Angélique, Marquise des Anges is a 1964 historical romance film directed by Bernard Borderie and starring Michèle Mercier, Robert Hossein and Jean Rochefort. It is based on the 1956 novel of the same name by Anne and Serge Golon. It was made as a co-production between France, Italy and West Germany

It was shot at the Cinecittà Studios in Rome and the Billancourt Studios in Paris and on location at the Château de Tanlay and Fontenay Abbey. The film's sets were designed by the art director René Moulaert.

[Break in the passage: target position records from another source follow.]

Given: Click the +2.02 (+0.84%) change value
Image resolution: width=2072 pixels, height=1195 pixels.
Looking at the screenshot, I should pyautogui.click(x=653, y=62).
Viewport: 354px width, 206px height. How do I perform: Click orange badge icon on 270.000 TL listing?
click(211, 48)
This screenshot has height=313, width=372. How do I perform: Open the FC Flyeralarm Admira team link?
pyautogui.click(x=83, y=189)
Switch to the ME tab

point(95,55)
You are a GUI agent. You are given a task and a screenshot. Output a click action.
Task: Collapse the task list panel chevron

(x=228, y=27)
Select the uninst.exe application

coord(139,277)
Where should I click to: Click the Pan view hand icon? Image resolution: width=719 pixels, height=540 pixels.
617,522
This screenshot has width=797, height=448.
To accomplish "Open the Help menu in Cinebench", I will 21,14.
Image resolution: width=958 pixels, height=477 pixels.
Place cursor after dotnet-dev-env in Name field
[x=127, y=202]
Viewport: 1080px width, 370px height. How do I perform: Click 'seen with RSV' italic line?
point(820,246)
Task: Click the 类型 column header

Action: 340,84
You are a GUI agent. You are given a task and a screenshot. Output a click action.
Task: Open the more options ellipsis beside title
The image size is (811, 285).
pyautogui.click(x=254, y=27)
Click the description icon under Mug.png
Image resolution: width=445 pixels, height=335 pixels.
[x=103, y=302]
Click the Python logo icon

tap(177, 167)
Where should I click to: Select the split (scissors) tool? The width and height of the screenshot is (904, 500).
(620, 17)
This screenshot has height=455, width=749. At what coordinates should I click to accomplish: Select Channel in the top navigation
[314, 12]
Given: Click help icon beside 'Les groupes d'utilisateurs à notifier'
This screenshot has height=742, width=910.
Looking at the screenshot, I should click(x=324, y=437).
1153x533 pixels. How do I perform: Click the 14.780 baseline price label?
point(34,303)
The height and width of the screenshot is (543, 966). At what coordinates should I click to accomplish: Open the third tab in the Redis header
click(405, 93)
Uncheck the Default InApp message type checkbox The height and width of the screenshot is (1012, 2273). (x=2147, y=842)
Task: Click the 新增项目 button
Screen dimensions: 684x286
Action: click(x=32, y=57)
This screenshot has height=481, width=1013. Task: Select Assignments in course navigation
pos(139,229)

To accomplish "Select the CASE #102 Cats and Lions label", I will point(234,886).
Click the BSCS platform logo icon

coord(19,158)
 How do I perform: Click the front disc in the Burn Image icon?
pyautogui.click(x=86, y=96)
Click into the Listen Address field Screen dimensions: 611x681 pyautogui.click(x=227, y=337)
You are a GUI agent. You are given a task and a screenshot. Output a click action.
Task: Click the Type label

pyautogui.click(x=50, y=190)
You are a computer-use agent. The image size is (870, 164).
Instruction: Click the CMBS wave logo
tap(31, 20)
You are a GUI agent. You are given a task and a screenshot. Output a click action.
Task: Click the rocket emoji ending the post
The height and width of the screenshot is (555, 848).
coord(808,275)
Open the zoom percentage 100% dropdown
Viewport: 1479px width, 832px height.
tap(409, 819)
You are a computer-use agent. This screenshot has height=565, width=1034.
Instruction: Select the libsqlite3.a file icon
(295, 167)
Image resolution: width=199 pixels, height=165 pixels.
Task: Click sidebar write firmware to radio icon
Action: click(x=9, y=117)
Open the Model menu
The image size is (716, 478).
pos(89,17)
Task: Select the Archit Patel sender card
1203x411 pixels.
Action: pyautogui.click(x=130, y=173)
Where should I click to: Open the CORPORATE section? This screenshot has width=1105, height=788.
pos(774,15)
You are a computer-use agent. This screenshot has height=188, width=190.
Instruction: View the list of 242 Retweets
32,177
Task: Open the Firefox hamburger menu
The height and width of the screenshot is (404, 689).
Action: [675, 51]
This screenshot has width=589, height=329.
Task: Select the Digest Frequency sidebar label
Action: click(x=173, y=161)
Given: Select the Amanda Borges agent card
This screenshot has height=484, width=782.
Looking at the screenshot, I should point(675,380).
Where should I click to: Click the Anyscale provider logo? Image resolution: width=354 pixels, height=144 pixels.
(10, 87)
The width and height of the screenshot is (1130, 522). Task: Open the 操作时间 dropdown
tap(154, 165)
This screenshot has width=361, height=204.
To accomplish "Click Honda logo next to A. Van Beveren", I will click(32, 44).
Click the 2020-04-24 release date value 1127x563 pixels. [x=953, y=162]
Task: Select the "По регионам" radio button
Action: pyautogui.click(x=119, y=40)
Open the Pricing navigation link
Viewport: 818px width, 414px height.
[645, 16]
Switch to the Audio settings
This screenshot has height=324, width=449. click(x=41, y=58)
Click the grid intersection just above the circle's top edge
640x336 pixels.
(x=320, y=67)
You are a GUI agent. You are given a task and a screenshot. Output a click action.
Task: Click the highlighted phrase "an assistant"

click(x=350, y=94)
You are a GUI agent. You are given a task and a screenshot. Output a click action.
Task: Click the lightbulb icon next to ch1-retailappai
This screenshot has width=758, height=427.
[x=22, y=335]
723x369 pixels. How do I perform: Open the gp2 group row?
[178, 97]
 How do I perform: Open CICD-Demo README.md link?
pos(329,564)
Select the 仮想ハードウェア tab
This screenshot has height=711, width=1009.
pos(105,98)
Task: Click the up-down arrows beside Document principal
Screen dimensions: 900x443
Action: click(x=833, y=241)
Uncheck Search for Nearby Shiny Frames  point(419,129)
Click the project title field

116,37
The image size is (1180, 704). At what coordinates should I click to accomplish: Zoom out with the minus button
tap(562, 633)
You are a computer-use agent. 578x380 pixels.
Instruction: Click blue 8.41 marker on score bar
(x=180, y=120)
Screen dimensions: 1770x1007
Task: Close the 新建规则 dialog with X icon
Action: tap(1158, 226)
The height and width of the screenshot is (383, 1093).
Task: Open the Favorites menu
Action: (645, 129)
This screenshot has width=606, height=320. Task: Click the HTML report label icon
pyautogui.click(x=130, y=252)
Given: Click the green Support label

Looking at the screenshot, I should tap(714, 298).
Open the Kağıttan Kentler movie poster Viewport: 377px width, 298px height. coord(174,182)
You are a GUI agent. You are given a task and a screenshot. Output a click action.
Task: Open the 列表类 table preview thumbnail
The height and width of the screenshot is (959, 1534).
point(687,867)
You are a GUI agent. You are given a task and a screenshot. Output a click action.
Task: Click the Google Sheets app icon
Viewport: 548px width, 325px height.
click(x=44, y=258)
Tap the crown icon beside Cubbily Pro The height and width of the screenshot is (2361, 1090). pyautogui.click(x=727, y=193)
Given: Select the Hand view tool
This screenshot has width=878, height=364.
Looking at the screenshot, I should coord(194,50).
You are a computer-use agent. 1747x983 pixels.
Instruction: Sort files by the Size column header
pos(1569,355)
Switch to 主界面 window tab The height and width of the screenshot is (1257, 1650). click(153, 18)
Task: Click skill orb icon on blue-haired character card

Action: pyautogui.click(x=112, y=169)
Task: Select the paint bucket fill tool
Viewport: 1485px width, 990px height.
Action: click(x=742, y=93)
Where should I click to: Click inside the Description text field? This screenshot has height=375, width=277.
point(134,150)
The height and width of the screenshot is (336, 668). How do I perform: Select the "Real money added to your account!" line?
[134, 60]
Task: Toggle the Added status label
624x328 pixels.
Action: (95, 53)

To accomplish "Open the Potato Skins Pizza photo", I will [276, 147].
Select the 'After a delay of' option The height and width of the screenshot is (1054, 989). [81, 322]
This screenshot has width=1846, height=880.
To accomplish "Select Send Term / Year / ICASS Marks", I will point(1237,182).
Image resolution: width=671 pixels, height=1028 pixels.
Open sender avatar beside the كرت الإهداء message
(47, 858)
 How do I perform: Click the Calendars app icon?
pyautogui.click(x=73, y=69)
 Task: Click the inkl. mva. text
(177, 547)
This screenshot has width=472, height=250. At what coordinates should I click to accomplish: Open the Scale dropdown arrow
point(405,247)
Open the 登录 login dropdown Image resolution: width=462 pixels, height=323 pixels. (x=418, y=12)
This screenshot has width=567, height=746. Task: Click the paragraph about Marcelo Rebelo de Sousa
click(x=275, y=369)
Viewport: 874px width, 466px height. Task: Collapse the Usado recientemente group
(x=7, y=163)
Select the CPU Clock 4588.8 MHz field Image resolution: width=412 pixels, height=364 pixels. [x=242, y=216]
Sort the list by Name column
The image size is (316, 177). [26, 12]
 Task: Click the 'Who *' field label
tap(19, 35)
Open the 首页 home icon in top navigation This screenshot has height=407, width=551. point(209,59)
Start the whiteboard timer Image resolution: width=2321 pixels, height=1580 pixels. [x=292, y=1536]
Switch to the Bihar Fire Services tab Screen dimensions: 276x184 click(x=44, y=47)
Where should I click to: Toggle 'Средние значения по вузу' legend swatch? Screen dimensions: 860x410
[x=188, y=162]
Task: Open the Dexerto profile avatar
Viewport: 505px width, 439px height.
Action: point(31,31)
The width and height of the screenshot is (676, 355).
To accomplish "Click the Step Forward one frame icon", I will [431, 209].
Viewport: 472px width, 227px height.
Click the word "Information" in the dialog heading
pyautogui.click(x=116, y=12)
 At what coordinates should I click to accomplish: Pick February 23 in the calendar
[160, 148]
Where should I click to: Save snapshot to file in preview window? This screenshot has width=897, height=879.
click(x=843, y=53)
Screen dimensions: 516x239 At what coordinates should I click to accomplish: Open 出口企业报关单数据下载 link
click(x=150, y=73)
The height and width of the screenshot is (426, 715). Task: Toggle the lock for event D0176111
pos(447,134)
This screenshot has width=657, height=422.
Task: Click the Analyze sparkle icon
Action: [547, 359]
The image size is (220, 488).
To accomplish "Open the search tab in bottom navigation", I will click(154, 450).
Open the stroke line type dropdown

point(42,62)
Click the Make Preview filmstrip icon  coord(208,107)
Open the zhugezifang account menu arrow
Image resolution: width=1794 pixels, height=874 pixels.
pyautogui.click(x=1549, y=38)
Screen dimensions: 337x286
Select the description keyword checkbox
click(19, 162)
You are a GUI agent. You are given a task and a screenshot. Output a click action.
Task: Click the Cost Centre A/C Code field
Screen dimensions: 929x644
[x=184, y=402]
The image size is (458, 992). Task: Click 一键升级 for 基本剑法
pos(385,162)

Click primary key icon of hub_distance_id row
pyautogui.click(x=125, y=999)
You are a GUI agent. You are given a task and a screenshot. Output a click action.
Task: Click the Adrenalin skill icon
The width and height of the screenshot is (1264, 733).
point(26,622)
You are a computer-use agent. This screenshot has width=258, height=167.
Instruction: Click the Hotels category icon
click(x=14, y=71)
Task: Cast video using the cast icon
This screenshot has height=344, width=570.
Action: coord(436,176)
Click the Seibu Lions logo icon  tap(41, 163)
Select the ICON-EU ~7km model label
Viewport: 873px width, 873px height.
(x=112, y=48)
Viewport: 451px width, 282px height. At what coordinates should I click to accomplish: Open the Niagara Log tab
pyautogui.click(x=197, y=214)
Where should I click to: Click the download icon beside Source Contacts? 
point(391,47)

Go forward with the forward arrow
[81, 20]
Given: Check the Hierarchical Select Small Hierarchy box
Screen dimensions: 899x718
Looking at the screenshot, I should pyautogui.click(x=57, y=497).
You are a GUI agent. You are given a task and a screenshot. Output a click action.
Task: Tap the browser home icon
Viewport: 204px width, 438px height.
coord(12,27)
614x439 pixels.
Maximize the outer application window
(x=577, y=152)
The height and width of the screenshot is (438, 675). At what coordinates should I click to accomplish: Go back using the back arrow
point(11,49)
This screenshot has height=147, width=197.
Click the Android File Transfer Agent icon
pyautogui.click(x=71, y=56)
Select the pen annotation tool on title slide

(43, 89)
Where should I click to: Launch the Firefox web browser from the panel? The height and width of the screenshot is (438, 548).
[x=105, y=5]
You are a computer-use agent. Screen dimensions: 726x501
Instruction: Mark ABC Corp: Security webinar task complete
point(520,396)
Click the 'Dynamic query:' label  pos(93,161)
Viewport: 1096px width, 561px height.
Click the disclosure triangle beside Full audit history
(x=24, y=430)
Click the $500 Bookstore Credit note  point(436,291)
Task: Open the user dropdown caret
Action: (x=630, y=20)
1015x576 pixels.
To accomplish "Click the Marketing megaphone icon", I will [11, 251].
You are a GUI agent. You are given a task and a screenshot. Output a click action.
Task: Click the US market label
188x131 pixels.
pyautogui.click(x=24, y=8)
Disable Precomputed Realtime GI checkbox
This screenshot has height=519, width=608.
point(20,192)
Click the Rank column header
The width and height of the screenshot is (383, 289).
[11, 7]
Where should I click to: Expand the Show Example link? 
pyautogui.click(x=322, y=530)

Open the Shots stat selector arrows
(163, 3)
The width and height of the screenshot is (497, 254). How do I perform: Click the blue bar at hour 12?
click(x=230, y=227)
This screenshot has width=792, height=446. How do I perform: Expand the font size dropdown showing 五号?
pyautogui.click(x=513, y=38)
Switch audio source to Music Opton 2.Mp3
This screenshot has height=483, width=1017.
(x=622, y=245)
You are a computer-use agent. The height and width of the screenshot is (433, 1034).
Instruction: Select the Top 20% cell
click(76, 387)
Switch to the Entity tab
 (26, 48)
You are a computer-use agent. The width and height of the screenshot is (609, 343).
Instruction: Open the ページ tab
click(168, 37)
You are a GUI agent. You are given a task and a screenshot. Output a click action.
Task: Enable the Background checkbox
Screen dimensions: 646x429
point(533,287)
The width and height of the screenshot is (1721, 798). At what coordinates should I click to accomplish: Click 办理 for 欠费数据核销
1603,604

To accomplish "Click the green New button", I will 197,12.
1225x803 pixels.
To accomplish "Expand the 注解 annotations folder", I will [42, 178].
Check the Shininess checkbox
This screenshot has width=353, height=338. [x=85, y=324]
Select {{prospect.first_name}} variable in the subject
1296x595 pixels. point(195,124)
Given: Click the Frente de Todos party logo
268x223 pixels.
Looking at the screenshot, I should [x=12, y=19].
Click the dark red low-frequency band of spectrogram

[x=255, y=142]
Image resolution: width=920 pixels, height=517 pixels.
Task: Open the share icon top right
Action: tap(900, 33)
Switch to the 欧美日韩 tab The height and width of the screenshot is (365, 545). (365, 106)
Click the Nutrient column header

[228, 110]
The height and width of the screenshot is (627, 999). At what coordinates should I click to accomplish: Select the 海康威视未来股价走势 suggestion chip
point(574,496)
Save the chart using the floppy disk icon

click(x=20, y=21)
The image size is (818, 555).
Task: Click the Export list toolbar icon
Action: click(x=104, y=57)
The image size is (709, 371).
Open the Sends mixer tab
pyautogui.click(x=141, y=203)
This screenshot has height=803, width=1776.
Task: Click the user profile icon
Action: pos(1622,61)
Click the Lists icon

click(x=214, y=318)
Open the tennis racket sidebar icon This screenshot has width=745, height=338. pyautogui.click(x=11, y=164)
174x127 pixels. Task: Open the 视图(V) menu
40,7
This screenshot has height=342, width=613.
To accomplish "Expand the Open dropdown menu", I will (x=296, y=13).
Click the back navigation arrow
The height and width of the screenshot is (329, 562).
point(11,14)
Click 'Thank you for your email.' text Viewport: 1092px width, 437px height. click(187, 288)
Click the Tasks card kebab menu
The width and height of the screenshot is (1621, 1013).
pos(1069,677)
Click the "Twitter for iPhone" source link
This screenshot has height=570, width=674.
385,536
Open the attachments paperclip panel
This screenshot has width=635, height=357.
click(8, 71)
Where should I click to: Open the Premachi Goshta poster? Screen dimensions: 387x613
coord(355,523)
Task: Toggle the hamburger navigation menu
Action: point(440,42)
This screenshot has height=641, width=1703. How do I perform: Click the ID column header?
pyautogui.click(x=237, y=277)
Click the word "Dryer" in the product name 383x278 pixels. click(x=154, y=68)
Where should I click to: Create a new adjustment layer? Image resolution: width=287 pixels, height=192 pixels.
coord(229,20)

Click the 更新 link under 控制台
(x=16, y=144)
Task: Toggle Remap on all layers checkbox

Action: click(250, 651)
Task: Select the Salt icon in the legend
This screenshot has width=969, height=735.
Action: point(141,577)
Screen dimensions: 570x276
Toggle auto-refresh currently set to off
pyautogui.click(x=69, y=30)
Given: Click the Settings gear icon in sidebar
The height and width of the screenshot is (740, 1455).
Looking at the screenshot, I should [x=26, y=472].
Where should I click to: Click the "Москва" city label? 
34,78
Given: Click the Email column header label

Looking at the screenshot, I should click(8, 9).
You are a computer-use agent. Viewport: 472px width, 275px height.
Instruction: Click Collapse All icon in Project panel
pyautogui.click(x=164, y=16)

The film was a major hit across Continental Europe, and in 1967 was distributed in Britain. It was followed by four sequels starting with Marvelous Angelique.

Synopsis
In mid-17th century France, young Louis XIV is struggling for his throne, beggars and thieves haunt Paris and brigands roam the countryside. Fifth child of an impoverished country nobleman, Angélique de Sancé de Monteloup grows up in the Poitou marshlands. Her logical destiny would be to marry a poor country nobleman, have children and spend her life fighting for a meagre subsistence. Destiny has other plans in store for her. At 17, on returning from her education in a convent, she finds herself betrothed to the rich count Jeoffrey de Peyrac (Jeoffrey Comte de Peyrac de Morens, Lord of Toulouse), 12 years her senior, lame, scarred and reputed to be a wizard. For the sake of her family, Angélique reluctantly agrees to the match but refuses the advances of her husband. Peyrac respects her decision and does not pursue his claim to conjugal rights, wishing rather to seduce than use force.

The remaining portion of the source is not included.